Domain-specific legal agent:

User: "Review this contract for risks"
Agent: "Found 3 risks:
1. Indemnification clause is one-sided (unusual for SaaS agreements)
2. Limitation of liability excludes IP infringement (red flag)
3. Jurisdiction clause specifies Delaware (review your incorporation state)"

Better: Understands legal nuances, industry standards, specific risk patterns.

Why Domain Specialization Matters

Problem with general LLMs:

• Trained on internet (broad but shallow)
• No knowledge of your company processes
• Can't access proprietary data
• Doesn't understand domain-specific terminology

Domain-specific agents add:

• Industry expertise (legal, medical, financial knowledge)
• Company-specific context (your processes, data, terminology)
• Compliance adherence (HIPAA, SOC 2, etc.)
• Validated outputs (references, citations, confidence scores)

"Agent orchestration is where the real value lives. Individual AI capabilities matter less than how well you coordinate them into coherent workflows." - James Park, Founder of AI Infrastructure Labs

Approach 1: RAG (Retrieval-Augmented Generation)

How it works:

1. Build knowledge base (domain documents, manuals, case law, etc.)
2. When user asks question, retrieve relevant docs
3. LLM generates answer based on retrieved context

Example: Legal contract review agent

from sentence_transformers import SentenceTransformer
import faiss

class LegalContractAgent:
    def __init__(self):
        # Load embedding model
        self.embedder = SentenceTransformer('all-MiniLM-L6-v2')
        
        # Load legal knowledge base
        self.knowledge_base = self.load_legal_docs()
        self.index = self.build_vector_index()
    
    def load_legal_docs(self):
        """Load domain-specific legal documents"""
        return [
            {"text": "SaaS contract standard clauses...", "source": "saas_standards.pdf"},
            {"text": "Indemnification best practices...", "source": "legal_handbook.pdf"},
            {"text": "Delaware corporate law...", "source": "de_law.pdf"}
            # ... thousands more
        ]
    
    def build_vector_index(self):
        """Create searchable index of legal knowledge"""
        texts = [doc["text"] for doc in self.knowledge_base]
        embeddings = self.embedder.encode(texts)
        
        index = faiss.IndexFlatL2(embeddings.shape[1])
        index.add(embeddings)
        return index
    
    async def review_contract(self, contract_text):
        # Step 1: Retrieve relevant legal knowledge
        query_embedding = self.embedder.encode([contract_text])
        distances, indices = self.index.search(query_embedding, k=5)
        
        relevant_docs = [self.knowledge_base[i] for i in indices[0]]
        
        # Step 2: Generate review with retrieved context
        prompt = f"""
        You are a legal contract review expert.
        
        Contract to review:
        {contract_text}
        
        Relevant legal knowledge:
        {self._format_docs(relevant_docs)}
        
        Analyze this contract for:
        1. Unusual or risky clauses
        2. Missing standard protections
        3. Jurisdiction/governing law issues
        
        Cite specific clauses and reference relevant legal standards.
        """
        
        review = await call_llm(prompt, model="gpt-4-turbo")
        return review
    
    def _format_docs(self, docs):
        return "\n\n".join([
            f"Source: {doc['source']}\n{doc['text']}"
            for doc in docs
        ])

Advantages:

• No training required (use existing LLM)
• Easy to update knowledge (add new docs to index)
• Explainable (shows sources)
• Cost-effective

Disadvantages:

• Limited by retrieval quality (if relevant doc not found, answer suffers)
• Context window limits (can only fit ~10-20 pages of retrieved docs)
• Doesn't learn patterns (each query independent)

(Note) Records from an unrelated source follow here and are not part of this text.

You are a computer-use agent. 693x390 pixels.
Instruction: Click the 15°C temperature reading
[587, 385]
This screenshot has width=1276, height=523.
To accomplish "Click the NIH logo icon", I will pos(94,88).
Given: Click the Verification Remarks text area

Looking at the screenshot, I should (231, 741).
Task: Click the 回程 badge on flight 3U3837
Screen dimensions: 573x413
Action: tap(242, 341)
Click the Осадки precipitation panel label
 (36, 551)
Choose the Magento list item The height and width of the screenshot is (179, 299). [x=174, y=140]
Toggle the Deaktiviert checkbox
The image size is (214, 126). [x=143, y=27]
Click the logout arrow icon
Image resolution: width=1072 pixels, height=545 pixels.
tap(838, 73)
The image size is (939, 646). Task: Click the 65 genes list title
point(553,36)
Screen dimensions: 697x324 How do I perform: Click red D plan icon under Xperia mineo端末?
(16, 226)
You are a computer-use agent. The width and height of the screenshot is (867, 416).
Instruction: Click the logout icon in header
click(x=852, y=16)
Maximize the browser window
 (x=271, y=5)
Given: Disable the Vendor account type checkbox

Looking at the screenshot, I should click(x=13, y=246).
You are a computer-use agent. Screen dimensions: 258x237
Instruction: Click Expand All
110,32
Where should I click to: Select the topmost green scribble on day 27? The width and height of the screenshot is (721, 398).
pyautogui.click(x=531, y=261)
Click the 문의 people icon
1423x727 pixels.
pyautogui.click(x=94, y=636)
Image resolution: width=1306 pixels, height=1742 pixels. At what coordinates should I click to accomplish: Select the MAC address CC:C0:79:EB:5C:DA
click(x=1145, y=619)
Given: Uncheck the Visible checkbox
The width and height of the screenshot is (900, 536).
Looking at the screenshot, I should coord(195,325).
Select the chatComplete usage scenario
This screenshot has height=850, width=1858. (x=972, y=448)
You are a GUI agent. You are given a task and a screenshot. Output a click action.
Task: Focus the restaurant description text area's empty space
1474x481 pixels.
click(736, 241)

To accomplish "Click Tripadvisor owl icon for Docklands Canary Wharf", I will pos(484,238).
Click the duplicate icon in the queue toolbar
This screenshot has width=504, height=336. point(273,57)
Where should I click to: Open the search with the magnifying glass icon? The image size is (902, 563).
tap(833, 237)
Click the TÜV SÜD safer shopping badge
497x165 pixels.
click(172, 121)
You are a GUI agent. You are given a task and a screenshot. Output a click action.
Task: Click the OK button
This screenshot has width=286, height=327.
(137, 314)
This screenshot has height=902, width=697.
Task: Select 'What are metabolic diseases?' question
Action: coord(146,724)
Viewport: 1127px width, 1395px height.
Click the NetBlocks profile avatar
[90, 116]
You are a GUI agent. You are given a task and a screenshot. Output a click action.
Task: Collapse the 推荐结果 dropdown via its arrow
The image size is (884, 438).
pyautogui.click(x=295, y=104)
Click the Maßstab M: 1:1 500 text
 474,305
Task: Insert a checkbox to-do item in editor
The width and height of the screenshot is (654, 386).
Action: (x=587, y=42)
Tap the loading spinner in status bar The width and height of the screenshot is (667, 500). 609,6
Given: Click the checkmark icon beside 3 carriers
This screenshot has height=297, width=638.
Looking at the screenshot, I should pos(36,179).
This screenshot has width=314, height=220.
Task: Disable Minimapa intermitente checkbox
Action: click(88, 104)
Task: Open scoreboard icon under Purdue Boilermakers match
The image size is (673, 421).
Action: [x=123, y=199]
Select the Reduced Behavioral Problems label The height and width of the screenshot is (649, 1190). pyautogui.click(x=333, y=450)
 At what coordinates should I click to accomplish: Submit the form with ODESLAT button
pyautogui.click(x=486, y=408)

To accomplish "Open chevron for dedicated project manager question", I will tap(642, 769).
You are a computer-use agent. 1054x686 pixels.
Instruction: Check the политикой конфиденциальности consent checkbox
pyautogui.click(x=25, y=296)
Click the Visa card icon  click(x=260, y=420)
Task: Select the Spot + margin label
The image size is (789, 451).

When to use: Start with RAG for any domain-specific agent. Works for 80% of use cases.

Approach 2: Fine-Tuning

How it works:

1. Collect domain-specific training data (1,000-10,000 examples)
2. Fine-tune base model on this data
3. Model learns domain patterns, terminology, reasoning styles

Example: Medical diagnosis assistant

Collect Training Data

# Format: input (symptoms) → output (differential diagnosis)
training_data = [
    {
        "input": "Patient: 45F, fever 39°C, productive cough, shortness of breath",
        "output": "Differential diagnosis:\n1. Community-acquired pneumonia (most likely)\n2. Acute bronchitis\n3. COVID-19\n4. Influenza\n\nRecommend: Chest X-ray, SpO2 check, consider empiric antibiotics if bacterial pneumonia suspected."
    },
    {
        "input": "Patient: 62M, chest pain radiating to left arm, diaphoresis, BP 160/95",
        "output": "Differential diagnosis:\n1. Acute coronary syndrome (URGENT)\n2. Unstable angina\n3. Myocardial infarction\n\nImmediate actions: ECG, troponin levels, aspirin 325mg, cardiology consult. Do NOT discharge."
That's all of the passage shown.